Which case in your career has most profoundly shaped your view of restructuring – and what did you learn from it?
As CEO in the media industry I led a €70M, 700-employee company through a full turnaround. This included HR restructuring, cost optimization and a company-wide digital transformation from business to support activities — all during the disruptive environment of the COVID-19 pandemic.
The key to delivering results in such contexts?
- A clear, long-term strategic vision
- Decisive and aligned execution
- Transparent communication with teams and stakeholders
- A strong, trusted partnership with HR
- Relentless focus on both people and performance
Just before joining Valtus, I applied the same transformation framework in another media group with quite similar key figures — proof that a structured approach to leadership, grounded in action and collaboration, drives sustainable impact.
How established is Private Equity in your country with regard to restructuring?
Over the past decade, a growing number of French Private Equity (PE) firms have made restructuring and distressed M&A their core expertise—helping companies in difficulty rebound and reposition for sustainable growth. It’s still a niche segment, but with strong impact.

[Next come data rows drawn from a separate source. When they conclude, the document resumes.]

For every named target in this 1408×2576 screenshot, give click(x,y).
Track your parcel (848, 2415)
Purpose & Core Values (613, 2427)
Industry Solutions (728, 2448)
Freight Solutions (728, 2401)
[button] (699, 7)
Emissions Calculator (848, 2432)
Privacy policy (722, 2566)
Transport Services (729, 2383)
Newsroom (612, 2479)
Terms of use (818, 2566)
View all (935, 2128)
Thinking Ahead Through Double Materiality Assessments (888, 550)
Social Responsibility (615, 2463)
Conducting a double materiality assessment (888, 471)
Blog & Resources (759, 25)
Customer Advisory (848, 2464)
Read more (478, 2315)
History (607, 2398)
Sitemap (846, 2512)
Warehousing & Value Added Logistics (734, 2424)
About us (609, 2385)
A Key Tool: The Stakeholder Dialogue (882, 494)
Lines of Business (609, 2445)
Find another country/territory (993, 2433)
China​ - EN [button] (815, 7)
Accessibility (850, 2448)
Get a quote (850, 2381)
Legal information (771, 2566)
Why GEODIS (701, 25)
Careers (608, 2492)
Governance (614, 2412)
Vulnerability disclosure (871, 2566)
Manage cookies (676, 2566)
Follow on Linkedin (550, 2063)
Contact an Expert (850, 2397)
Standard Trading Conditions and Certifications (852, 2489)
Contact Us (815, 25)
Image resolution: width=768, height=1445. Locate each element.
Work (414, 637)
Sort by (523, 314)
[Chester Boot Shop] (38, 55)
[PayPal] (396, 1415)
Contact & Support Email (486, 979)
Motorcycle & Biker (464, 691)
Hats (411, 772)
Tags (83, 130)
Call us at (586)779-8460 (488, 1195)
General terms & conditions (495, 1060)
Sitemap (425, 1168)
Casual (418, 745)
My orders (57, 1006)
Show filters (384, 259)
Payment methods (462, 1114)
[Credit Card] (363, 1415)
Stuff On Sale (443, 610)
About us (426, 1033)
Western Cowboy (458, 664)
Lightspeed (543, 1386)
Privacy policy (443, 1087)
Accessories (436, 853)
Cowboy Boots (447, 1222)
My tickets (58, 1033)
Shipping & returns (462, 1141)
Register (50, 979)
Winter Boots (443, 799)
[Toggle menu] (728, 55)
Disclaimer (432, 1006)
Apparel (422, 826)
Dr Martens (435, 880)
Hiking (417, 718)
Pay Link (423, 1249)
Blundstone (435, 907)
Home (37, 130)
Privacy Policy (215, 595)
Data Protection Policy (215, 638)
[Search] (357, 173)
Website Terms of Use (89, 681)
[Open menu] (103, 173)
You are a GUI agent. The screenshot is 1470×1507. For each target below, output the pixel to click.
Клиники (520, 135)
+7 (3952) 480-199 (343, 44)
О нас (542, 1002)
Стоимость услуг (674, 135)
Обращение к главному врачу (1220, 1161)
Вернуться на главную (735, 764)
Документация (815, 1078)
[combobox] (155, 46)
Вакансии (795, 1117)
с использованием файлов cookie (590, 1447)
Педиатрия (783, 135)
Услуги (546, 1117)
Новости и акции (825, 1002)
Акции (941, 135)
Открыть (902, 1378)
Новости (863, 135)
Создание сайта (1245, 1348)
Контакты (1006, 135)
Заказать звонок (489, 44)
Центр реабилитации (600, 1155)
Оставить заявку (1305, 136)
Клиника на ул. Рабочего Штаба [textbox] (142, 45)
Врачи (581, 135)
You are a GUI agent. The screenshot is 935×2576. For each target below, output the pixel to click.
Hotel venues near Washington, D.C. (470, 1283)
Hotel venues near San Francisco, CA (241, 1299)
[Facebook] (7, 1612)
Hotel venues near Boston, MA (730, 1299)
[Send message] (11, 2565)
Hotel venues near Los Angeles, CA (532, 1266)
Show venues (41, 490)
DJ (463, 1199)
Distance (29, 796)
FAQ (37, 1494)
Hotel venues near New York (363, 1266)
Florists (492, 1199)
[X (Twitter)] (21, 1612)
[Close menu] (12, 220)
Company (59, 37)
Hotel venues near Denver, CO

In France, around 20 to 30 specialized funds and family offices actively focus on turnaround and special situations. Over the last 10 years, they’ve financed more than 200 distressed M&A transactions, often in coordination with courts, administrators, and public stakeholders. These investors are key players in the French restructuring ecosystem, especially during safeguard receivership or pre-pack sale processes.
How are they different from traditional leveraged buyout funds (LBO funds)?
I think there are four main differences:
- Focus on complexity: Unlike conventional LBO funds that target profitable and scalable businesses, turnaround PE funds acquire underperforming or distressed companies—often operating in difficult market environments or facing operational or financial crises.
- Agility and Speed: These investors work under tight deadlines, especially in court-led processes, and are equipped to assess and deploy capital quickly, with lean decision-making structures.
- Operational engagement: They take an active role in operational restructuring—sometimes placing interim management, renegotiating key contracts, or restructuring debt.
- Mission-Driven Investing: Beyond seeking returns, many of these players share a broader mission: saving jobs, preserving local industries, and safeguarding know-how—key pillars of France’s economic fabric.
Can you name some of these funds?
Leading names in France’s turnaround space include Perceva, Hivest Capital, Arcole Industries, Alandia Industries, Butler Industries, Prudentia Capital and several family offices as well as independent sponsors involved in complex rebuild stories. They have a strategic role in the French Economy. By stepping in when others step back, these PE investors ensure continuity for companies in crisis. They play a silent yet essential role in France’s corporate recovery landscape.